Imagem ilustrativa da imagem Bolsonaro diz à PF que Moro usou indicação ao STF para negociar comando da polícia; ex-ministro rebate
| Foto: Isaac Nóbrega/PR

No depoimento desta quarta, Bolsonaro negou interferência na PF e afirmou que trocou seu comando por uma questão de diálogo. "Nunca teve como intenção, com a alteração da direção geral [da PF], obter informações privilegiadas de investigações sigilosas ou de interferir no trabalho de Polícia Judiciária ou obtenção diretamente de relatórios produzidos pela Polícia Federal", afirmou o presidente, segundo transcrição da PF.

Ainda disse que Moro teria concordado com a nomeação do delegado Alexandre Ramagem, atualmente na direção da Abin (Agência Brasileira de Inteligência), para o comando da PF desde que isso ocorresse após sua indicação para vaga de ministro do STF.

As declarações do presidente ocorreram a uma semana da anunciada filiação do ex-ministro ao Podemos. Ele é apontado como pré-candidato à Presidência.

Moro rebateu as afirmações de Bolsonaro. Disse que "jamais" condicionou eventual troca no comando da PF a uma eventual indicação ao Supremo.

"Não troco princípios por cargos. Se assim fosse, teria ficado no governo como ministro", afirmou, em nota enviada por sua assessoria de imprensa. "Aliás, nem os próprios ministros do governo ouvidos no inquérito confirmaram essa versão apresentada pelo presidente da República.
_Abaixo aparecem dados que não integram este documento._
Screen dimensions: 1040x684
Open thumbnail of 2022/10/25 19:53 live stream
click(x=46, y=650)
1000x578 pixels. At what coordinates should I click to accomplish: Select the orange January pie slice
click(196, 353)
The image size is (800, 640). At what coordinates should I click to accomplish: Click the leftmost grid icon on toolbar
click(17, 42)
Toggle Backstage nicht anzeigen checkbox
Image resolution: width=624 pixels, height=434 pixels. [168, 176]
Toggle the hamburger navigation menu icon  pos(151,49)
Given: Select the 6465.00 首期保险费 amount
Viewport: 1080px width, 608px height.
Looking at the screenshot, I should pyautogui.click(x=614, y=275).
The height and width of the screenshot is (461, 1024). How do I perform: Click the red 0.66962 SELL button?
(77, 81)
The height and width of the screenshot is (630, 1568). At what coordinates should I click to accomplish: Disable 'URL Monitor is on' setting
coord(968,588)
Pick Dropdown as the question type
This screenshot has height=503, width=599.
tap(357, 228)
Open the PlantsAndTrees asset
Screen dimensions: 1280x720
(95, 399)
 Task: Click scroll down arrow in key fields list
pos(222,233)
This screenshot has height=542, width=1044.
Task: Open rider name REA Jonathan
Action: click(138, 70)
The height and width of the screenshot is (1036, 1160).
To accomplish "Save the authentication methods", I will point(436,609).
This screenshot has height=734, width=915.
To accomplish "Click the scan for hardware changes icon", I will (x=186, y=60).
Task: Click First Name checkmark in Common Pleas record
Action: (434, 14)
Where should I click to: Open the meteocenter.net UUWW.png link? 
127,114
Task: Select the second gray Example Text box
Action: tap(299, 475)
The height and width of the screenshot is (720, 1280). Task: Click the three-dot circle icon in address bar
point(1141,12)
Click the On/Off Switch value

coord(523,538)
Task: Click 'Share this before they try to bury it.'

Quanto aos motivos reais da troca, eles foram expostos pelo próprio presidente na reunião ministerial de 22 de abril de 2020 para que todos ouvissem."

No depoimento, Bolsonaro disse que em meados de 2019 solicitou a Moro a troca do então diretor-geral da Polícia Federal "em razão da falta de interlocução" que havia entre ele e o delegado Maurício Valeixo. "Não havia qualquer insatisfação ou falta de confiança com o trabalho realizado pelo Valeixo, apenas uma falta de interlocução." ​O presidente afirmou que indicou Ramagem "em razão da sua competência e confiança construída ao longo do trabalho de segurança pessoal" durante a campanha eleitoral de 2018.

Em nota, o advogado Rodrigo Sánchez Rios, representante de Moro, disse que a defesa foi surpreendida pela notícia de que o presidente prestou depoimento "sem que a defesa do ex-ministro fosse intimada e comunicada previamente". Isso, segundo o advogado, impediu seu "comparecimento a fim de formular questionamentos pertinentes, nos moldes do que ocorreu por ocasião do depoimento prestado pelo ex-ministro em maio do ano passado".

"A adoção de procedimento diverso para os dois coinvestigados não se justifica, tendo em vista a necessária isonomia entre os depoentes", afirmou o advogado de Moro.

O ex-ministro da Justiça também considerou "impróprio" que o presidente tenha sido ouvido sem que seus advogados tenham sido avisados e pudessem fazer perguntas.